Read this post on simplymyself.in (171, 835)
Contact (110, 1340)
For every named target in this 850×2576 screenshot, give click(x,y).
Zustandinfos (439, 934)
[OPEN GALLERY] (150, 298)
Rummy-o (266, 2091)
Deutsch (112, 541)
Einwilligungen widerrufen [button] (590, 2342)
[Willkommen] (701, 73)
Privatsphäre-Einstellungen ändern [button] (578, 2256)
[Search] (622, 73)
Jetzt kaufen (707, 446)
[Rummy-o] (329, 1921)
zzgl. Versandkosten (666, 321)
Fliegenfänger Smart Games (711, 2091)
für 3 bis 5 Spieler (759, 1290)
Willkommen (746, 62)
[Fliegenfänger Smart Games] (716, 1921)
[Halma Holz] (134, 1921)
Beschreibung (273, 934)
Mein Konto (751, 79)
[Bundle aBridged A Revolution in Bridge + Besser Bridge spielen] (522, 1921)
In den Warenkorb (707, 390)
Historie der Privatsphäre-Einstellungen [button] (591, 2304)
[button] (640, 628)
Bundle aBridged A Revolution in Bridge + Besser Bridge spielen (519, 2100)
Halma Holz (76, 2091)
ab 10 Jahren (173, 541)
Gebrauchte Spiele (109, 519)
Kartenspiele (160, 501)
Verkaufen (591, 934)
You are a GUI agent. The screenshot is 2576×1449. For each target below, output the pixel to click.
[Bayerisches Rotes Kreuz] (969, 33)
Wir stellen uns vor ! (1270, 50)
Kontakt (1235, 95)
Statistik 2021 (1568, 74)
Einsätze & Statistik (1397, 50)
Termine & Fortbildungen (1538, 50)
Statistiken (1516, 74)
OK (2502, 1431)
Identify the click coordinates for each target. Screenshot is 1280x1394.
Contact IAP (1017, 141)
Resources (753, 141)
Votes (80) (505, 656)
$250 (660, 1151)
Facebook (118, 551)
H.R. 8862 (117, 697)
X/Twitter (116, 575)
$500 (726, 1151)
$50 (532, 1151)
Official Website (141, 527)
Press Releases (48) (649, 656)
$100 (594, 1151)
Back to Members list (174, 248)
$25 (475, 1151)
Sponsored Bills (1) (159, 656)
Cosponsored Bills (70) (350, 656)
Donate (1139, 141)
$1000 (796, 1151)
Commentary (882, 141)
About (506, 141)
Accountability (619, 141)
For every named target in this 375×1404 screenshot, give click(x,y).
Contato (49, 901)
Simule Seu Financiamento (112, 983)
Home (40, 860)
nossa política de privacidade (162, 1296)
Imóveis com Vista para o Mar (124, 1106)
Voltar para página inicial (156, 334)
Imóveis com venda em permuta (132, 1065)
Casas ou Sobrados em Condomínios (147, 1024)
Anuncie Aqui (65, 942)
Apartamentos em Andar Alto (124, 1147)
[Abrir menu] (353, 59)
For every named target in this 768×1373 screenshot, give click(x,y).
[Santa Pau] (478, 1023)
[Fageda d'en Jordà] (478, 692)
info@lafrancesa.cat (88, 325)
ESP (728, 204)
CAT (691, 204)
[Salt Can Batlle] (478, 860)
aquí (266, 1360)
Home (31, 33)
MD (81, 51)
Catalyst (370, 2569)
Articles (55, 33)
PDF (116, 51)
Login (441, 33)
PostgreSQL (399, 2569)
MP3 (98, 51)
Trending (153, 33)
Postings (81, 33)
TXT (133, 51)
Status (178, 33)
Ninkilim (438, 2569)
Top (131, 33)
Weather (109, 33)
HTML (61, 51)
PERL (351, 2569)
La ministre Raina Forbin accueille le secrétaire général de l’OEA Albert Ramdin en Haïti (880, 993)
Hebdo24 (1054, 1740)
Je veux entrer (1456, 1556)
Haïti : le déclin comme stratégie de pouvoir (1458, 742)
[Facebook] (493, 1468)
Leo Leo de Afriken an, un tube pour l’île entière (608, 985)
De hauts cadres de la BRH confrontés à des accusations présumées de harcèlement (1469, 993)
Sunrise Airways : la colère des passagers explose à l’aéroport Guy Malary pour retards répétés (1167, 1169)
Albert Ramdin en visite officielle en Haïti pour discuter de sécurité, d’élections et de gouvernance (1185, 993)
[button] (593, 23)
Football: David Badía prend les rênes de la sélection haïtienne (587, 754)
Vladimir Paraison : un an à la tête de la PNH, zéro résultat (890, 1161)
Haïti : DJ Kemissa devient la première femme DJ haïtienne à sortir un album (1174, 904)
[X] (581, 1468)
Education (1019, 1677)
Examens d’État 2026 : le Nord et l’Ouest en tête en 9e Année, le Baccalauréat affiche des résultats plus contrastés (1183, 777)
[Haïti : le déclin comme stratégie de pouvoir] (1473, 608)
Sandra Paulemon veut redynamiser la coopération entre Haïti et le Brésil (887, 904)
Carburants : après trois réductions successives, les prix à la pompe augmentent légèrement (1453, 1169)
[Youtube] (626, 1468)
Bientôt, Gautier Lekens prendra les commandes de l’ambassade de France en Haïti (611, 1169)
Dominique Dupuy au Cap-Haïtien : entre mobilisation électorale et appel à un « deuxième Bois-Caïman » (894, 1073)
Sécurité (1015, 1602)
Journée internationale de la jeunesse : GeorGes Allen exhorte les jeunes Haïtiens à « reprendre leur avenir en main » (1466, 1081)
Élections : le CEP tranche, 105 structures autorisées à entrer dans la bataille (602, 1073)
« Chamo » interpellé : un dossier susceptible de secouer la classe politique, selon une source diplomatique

Prompt: Using the material above, output each line exactly as it appears.

Result:
Read this post on simplymyself.in (171, 835)
Contact (110, 1340)
For every named target in this 850×2576 screenshot, give click(x,y).
Zustandinfos (439, 934)
[OPEN GALLERY] (150, 298)
Rummy-o (266, 2091)
Deutsch (112, 541)
Einwilligungen widerrufen [button] (590, 2342)
[Willkommen] (701, 73)
Privatsphäre-Einstellungen ändern [button] (578, 2256)
[Search] (622, 73)
Jetzt kaufen (707, 446)
[Rummy-o] (329, 1921)
zzgl. Versandkosten (666, 321)
Fliegenfänger Smart Games (711, 2091)
für 3 bis 5 Spieler (759, 1290)
Willkommen (746, 62)
[Fliegenfänger Smart Games] (716, 1921)
[Halma Holz] (134, 1921)
Beschreibung (273, 934)
Mein Konto (751, 79)
[Bundle aBridged A Revolution in Bridge + Besser Bridge spielen] (522, 1921)
In den Warenkorb (707, 390)
Historie der Privatsphäre-Einstellungen [button] (591, 2304)
[button] (640, 628)
Bundle aBridged A Revolution in Bridge + Besser Bridge spielen (519, 2100)
Halma Holz (76, 2091)
ab 10 Jahren (173, 541)
Gebrauchte Spiele (109, 519)
Kartenspiele (160, 501)
Verkaufen (591, 934)
You are a GUI agent. The screenshot is 2576×1449. For each target below, output the pixel to click.
[Bayerisches Rotes Kreuz] (969, 33)
Wir stellen uns vor ! (1270, 50)
Kontakt (1235, 95)
Statistik 2021 (1568, 74)
Einsätze & Statistik (1397, 50)
Termine & Fortbildungen (1538, 50)
Statistiken (1516, 74)
OK (2502, 1431)
Identify the click coordinates for each target. Screenshot is 1280x1394.
Contact IAP (1017, 141)
Resources (753, 141)
Votes (80) (505, 656)
$250 (660, 1151)
Facebook (118, 551)
H.R. 8862 (117, 697)
X/Twitter (116, 575)
$500 (726, 1151)
$50 (532, 1151)
Official Website (141, 527)
Press Releases (48) (649, 656)
$100 (594, 1151)
Back to Members list (174, 248)
$25 (475, 1151)
Sponsored Bills (1) (159, 656)
Cosponsored Bills (70) (350, 656)
Donate (1139, 141)
$1000 (796, 1151)
Commentary (882, 141)
About (506, 141)
Accountability (619, 141)
For every named target in this 375×1404 screenshot, give click(x,y).
Contato (49, 901)
Simule Seu Financiamento (112, 983)
Home (40, 860)
nossa política de privacidade (162, 1296)
Imóveis com Vista para o Mar (124, 1106)
Voltar para página inicial (156, 334)
Imóveis com venda em permuta (132, 1065)
Casas ou Sobrados em Condomínios (147, 1024)
Anuncie Aqui (65, 942)
Apartamentos em Andar Alto (124, 1147)
[Abrir menu] (353, 59)
For every named target in this 768×1373 screenshot, give click(x,y).
[Santa Pau] (478, 1023)
[Fageda d'en Jordà] (478, 692)
info@lafrancesa.cat (88, 325)
ESP (728, 204)
CAT (691, 204)
[Salt Can Batlle] (478, 860)
aquí (266, 1360)
Home (31, 33)
MD (81, 51)
Catalyst (370, 2569)
Articles (55, 33)
PDF (116, 51)
Login (441, 33)
PostgreSQL (399, 2569)
MP3 (98, 51)
Trending (153, 33)
Postings (81, 33)
TXT (133, 51)
Status (178, 33)
Ninkilim (438, 2569)
Top (131, 33)
Weather (109, 33)
HTML (61, 51)
PERL (351, 2569)
La ministre Raina Forbin accueille le secrétaire général de l’OEA Albert Ramdin en Haïti (880, 993)
Hebdo24 (1054, 1740)
Je veux entrer (1456, 1556)
Haïti : le déclin comme stratégie de pouvoir (1458, 742)
[Facebook] (493, 1468)
Leo Leo de Afriken an, un tube pour l’île entière (608, 985)
De hauts cadres de la BRH confrontés à des accusations présumées de harcèlement (1469, 993)
Sunrise Airways : la colère des passagers explose à l’aéroport Guy Malary pour retards répétés (1167, 1169)
Albert Ramdin en visite officielle en Haïti pour discuter de sécurité, d’élections et de gouvernance (1185, 993)
[button] (593, 23)
Football: David Badía prend les rênes de la sélection haïtienne (587, 754)
Vladimir Paraison : un an à la tête de la PNH, zéro résultat (890, 1161)
Haïti : DJ Kemissa devient la première femme DJ haïtienne à sortir un album (1174, 904)
[X] (581, 1468)
Education (1019, 1677)
Examens d’État 2026 : le Nord et l’Ouest en tête en 9e Année, le Baccalauréat affiche des résultats plus contrastés (1183, 777)
[Haïti : le déclin comme stratégie de pouvoir] (1473, 608)
Sandra Paulemon veut redynamiser la coopération entre Haïti et le Brésil (887, 904)
Carburants : après trois réductions successives, les prix à la pompe augmentent légèrement (1453, 1169)
[Youtube] (626, 1468)
Bientôt, Gautier Lekens prendra les commandes de l’ambassade de France en Haïti (611, 1169)
Dominique Dupuy au Cap-Haïtien : entre mobilisation électorale et appel à un « deuxième Bois-Caïman » (894, 1073)
Sécurité (1015, 1602)
Journée internationale de la jeunesse : GeorGes Allen exhorte les jeunes Haïtiens à « reprendre leur avenir en main » (1466, 1081)
Élections : le CEP tranche, 105 structures autorisées à entrer dans la bataille (602, 1073)
« Chamo » interpellé : un dossier susceptible de secouer la classe politique, selon une source diplomatique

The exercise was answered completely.